Business leaders are being warned to expect higher cyber insurance premiums and greater restrictions on underwriting owing to the ongoing war in Ukraine.
The caution comes amid stories of the risks that cyber warfare may play a key role in Vladimir Putin’s campaign of aggression in eastern Europe. Ukraine has long been the victim of sustained cyberattacks leveraged by groups close to the Kremlin, with news breaking recently of a new data-deletion hack that threatens the security of nations around the world.
Officials in the US have sent out advisory messages through the last month of the danger posed by bad actors linked to Putin’s regime, who may be hitting private industry and critical IT systems providers with malware, ransomware or other viruses designed to bring down vulnerable infrastructures.
While the invasion of Ukraine does not necessarily mean a spike in new cyber claims is inevitable, each claim is different, says Jim Auden, managing director and head of US and P&C Insurance at Fitch Ratings. Auden has now stated that insurance providers should work as though there is little protection to work with.
“To what degree cyber premiums will increase is still too early to tell. We may have more clarity in the coming weeks, though a sharp increase is not out of the realm,” Auden said.
Auden underlined how firms are already taking measures to bolster internal cybersecurity policies and procedures to reduce risk.
Fred Eslami, associate director at credit rating agency, AM Best, has described Russia’s war on Ukraine as potentially the first major conflict in which activists supporting the defending nation are using their hacking skills to disrupt the aggressor’s strategy, through the targeting of official Russian websites, and those of key industry and commerce entities.
“As for coverage, however, there is something of a grey area as evidenced by the protracted court cases in the NotPetya attack aftermath, so there could be different interpretations if these activists are considered state actors or otherwise.”
Pressure to raise costs and tighten underwriting criteria mounted on cyber insurance providers for many weeks in the run up to Russia’s invasion. Insurers have had to deal with ransomware attack campaigns, as well as online strikes against supply chains through private industry and critical infrastructure providers in North America and throughout other countries.

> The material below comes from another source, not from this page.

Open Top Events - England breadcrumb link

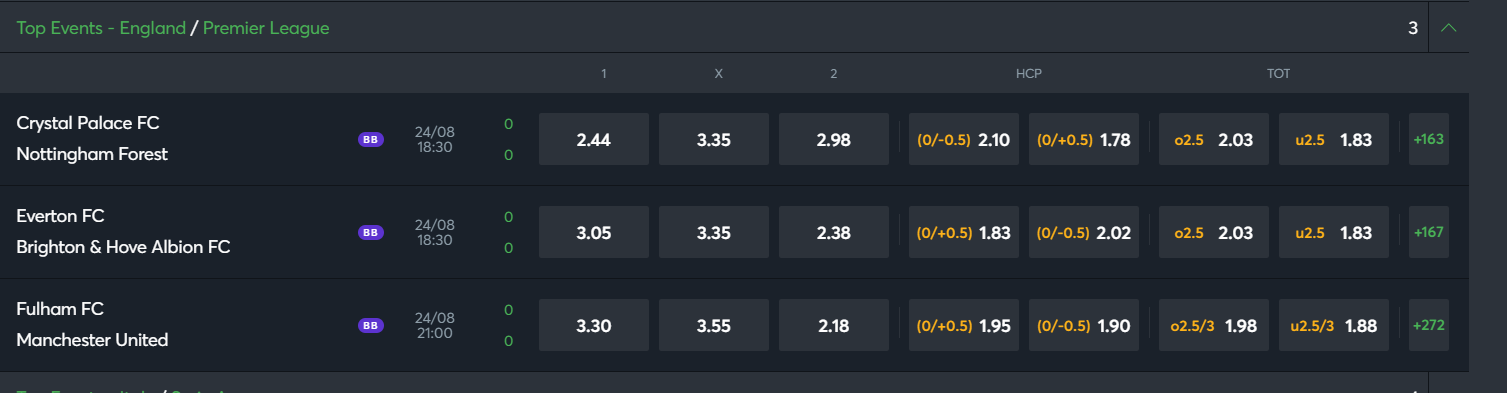pos(101,28)
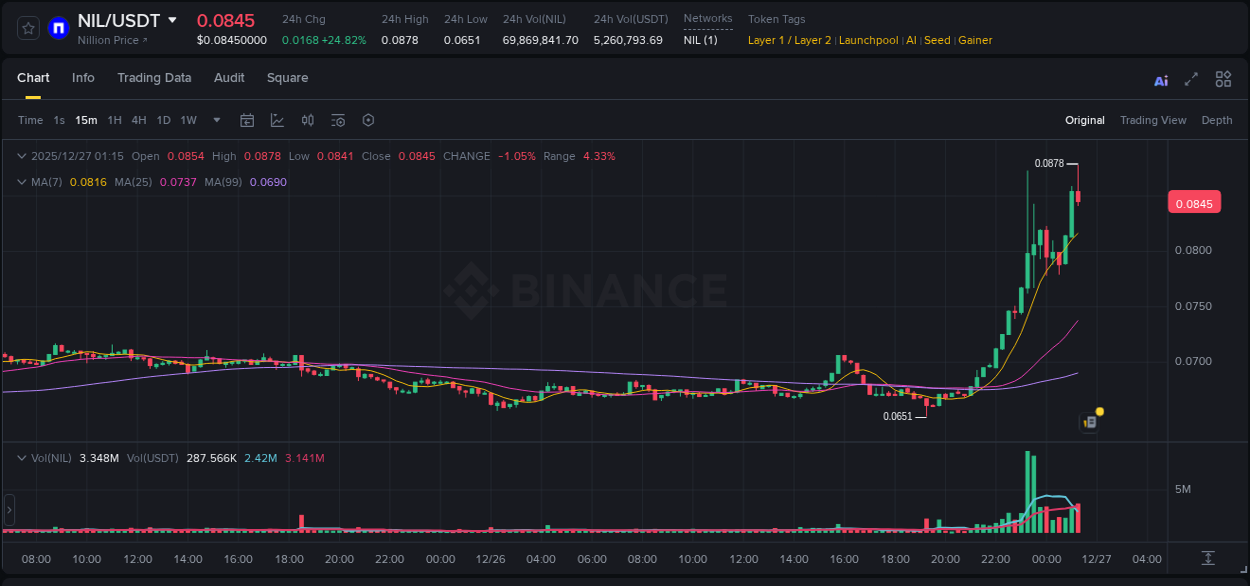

Annmarie Giblin, a partner at Hinshaw & Culbertson LLP, said:
“Regardless of the crisis in Ukraine, companies of all sizes will likely be seeing higher premiums and stricter underwriting this renewal season.”
Beyond greater cybersecurity risk associated with Covid-19, the war in Ukraine and other risk factors, Giblin explained that there is also a steady evolution in experts’ definition of “reasonable” standards when it comes to defence in cybersecurity risk management programmes.
A spokesperson for the European Insurance and Occupational Pensions Authority, said:
“As attacks on financial institutions increased over time, [now] it is increasingly important that the industry intensively puts its focus on the management of cyber risk.”